Algo impide que pueda escribir estos días como antaño pero... ahora intentaré hacer un esfuerzo.
He estado pensando si merecía o no la pena seguir con este blog. Algunos han dicho que no. Otros me han invitado a dedicar mi tiempo a otras cosas en otros lugares en los que jamás he estado, ni pienso. Los más... dicen que sí; y yo con ellos.
Me pregunto si por el hecho de ser sacerdote ya no puedo hablar ni opinar. Y como respuesta me he topado con la fantástica verdad de que en ningún otro sitio ni momento de mi historia he vivido tan plenamente en libertad como desde que soy sacerdote... en y por la Iglesia de Jesucristo. Y una libertad que sólo aquí, en la Iglesia y con Cristo, se puede disfrutar.
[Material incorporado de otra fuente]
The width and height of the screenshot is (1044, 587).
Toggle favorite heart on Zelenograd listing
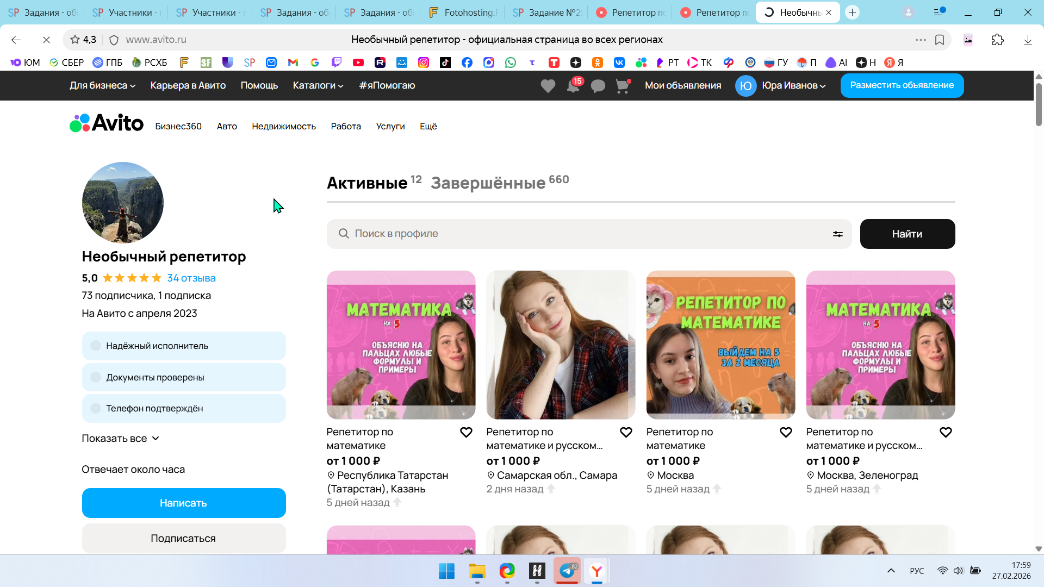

Y desde esta libertad y sin dejar jamás de ser lo que soy seguiré, como muchos, diciendo que la verdad es una y única; nunca diré que llueve cuando en realidad alguien está meando (con perdón) sobre uno. Ni me importa si le gusta a unos o a otros; ni me preocupo creyendo que si lee esto este o aquel puede molestarse. Sólo me preocupa si lo que hago le agrada o no al Único que merece ser adorado y por el único por el que merece perderlo todo, hasta la vida (que en realidad, no sería perder sino ganar).
Sí, ya lo dijiste Tú: "veritas liberabit vos" (Jn 8, 32)
Un blog humilde. Un buen día para escribir.